Every entry, from first to last, must be written out exactly.

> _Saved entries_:
'''
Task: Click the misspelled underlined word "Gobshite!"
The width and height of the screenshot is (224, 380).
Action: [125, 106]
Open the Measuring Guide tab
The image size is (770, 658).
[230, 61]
'''
> _Written response_:
Task: Click the misspelled underlined word "Gobshite!"
The width and height of the screenshot is (224, 380).
Action: [125, 106]
Open the Measuring Guide tab
The image size is (770, 658).
[230, 61]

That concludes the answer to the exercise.